In “Mindband,” a novella by Locus- and Nebula-winner Pamela Sargent, a former newswoman returns to the scene of a horrible catastrophe she once covered in search of closure and, perhaps, retribution. Her life blends with other townspeople’s, including the owners of the bed and breakfast at which she stays, a country-crossing divorcee, and the head of a mysterious corporation called MindData Associates. Sargent’s prose is smooth, as are her frequent viewpoint transitions, but her handling of the plot is clumsy: exposition is delivered in heaping doses and feels forced, and the generally realistic characters occasionally deliver chunks of utterly unrealistic dialogue. It is essentially a mystery tale: what caused this catastrophe, and what is the secret behind MindData Associates? Sargent’s great success is the creation of a compact ecosystem of interrelated characters, well balanced and interesting. Unfortunately, the same cannot be said of the other elements of the story. The plot is not innovative; it has the uncomfortable feel of a Twilight Zone episode you think you saw a long time ago. The evil corporation plot has been done before, and more successfully, and by the story’s conclusion, Sargent has not altered or improved the model enough for her tale to stand out.

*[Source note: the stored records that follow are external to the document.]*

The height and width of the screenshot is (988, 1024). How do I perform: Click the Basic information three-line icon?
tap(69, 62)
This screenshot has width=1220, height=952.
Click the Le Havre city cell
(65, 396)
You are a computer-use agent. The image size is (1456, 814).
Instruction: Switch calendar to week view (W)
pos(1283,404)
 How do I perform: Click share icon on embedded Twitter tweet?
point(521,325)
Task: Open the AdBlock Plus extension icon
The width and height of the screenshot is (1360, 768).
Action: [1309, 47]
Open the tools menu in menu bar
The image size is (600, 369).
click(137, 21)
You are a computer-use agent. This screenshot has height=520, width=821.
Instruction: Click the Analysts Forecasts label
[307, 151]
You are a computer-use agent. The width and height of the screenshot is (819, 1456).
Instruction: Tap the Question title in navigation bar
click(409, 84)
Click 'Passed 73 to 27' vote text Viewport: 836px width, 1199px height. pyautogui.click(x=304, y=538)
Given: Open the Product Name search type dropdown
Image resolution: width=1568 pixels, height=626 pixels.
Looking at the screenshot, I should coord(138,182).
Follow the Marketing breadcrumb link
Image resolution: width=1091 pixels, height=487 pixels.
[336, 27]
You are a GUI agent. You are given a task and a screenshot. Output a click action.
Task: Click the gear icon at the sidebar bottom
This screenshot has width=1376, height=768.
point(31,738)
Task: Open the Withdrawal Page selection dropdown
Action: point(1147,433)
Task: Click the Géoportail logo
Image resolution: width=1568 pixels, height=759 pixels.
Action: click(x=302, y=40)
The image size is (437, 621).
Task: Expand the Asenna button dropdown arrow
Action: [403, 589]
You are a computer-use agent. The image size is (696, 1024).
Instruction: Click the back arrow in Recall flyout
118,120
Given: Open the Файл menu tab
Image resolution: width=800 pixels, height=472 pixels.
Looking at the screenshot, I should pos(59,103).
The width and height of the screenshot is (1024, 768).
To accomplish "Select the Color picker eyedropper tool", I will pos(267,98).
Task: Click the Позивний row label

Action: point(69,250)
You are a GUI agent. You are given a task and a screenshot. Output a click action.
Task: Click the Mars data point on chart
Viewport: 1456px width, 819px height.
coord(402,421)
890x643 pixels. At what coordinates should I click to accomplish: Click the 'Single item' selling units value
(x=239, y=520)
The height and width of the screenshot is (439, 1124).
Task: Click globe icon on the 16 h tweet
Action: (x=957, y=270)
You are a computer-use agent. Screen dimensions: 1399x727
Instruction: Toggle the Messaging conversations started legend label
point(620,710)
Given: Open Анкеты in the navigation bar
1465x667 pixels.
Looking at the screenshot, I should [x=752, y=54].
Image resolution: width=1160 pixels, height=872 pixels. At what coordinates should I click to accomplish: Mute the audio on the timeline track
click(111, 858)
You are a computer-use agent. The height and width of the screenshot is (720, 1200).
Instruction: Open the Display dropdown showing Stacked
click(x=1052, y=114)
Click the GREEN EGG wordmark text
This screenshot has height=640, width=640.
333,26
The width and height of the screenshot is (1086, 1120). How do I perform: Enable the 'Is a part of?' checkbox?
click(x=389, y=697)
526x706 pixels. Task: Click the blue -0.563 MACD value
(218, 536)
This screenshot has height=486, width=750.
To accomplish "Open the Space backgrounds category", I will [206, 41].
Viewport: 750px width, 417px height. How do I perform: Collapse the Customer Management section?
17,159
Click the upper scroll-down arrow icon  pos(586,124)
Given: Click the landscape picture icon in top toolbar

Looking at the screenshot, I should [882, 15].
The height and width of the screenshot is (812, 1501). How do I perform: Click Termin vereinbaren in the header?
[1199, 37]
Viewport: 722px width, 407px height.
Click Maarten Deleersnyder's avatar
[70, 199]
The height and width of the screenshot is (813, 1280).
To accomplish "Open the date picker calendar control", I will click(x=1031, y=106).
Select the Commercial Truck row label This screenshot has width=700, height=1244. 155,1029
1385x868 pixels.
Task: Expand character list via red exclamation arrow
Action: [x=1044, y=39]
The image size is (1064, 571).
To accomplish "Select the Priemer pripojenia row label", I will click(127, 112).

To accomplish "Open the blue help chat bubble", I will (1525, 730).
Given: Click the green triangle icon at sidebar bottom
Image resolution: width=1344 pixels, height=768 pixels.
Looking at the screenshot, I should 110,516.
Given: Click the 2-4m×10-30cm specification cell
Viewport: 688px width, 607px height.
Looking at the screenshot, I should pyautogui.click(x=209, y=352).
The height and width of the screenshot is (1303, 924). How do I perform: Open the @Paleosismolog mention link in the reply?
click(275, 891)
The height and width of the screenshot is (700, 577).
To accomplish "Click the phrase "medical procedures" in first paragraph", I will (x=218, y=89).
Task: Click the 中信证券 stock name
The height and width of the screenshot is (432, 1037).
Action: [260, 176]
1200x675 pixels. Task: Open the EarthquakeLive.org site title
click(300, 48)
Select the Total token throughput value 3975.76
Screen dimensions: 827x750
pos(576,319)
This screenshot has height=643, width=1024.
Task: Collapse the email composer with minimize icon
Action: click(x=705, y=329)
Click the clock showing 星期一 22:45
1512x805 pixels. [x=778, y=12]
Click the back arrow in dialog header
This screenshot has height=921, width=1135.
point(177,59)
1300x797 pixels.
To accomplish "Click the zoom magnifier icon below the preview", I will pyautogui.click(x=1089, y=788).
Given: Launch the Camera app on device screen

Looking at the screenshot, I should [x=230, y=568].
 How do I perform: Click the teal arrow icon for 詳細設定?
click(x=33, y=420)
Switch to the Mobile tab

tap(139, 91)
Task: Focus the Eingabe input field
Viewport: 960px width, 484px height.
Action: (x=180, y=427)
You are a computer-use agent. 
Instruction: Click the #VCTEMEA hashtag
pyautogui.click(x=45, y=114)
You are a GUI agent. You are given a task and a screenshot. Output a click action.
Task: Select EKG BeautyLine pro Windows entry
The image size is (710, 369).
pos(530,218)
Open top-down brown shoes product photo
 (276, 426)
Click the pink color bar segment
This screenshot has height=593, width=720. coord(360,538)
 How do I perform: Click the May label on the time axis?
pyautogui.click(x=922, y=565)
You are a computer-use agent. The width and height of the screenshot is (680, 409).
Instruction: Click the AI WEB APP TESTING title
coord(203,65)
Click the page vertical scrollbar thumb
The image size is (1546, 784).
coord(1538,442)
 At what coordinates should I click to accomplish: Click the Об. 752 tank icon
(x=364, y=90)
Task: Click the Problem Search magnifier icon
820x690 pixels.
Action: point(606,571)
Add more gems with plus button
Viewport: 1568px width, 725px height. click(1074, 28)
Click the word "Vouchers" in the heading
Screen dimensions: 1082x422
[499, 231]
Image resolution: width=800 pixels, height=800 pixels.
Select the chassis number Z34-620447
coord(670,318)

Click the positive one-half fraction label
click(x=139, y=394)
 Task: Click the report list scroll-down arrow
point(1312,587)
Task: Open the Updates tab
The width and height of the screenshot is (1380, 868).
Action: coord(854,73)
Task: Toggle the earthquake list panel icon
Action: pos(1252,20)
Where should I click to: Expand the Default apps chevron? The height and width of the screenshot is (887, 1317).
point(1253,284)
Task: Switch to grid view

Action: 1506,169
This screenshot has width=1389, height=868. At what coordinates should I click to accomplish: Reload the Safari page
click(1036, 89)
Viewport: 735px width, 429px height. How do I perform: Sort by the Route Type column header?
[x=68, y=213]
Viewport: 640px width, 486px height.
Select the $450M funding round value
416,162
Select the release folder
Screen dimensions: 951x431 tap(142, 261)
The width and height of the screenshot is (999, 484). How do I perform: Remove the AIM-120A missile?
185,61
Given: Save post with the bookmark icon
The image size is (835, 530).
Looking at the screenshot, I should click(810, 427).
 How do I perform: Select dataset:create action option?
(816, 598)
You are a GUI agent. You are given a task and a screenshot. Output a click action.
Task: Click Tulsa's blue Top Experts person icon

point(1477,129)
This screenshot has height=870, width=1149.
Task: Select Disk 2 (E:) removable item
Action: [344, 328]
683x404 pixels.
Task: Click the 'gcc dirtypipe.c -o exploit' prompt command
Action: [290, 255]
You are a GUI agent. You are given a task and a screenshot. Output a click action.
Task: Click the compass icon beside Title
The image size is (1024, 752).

Tim McDaniel’s long-titled “They Laughed at Me in Vienna, and Again in Prague, and Then in Belfast, and Don’t Forget Hanoi! But I’ll Show Them! I’ll Show Them All, I Tell You!” is the brief and hilarious tale of Dr. Clive Crawley, a wild-eyed mad scientist much adored at the World Science Conference for his crazed manner and the apparent insanity of his schemes. Hilarity ensues as Dr. Crawley’s inventions creep into widespread use without any boost in the poor man’s credibility. McDaniel traces Dr. Crawley’s life in a series of vignettes involving him, his daughter (“Molly Cule”), and his son-in-law. Unapologetically silly, the story is a blast to read, and a testament to the power of funny SF. Douglas Adams would be proud.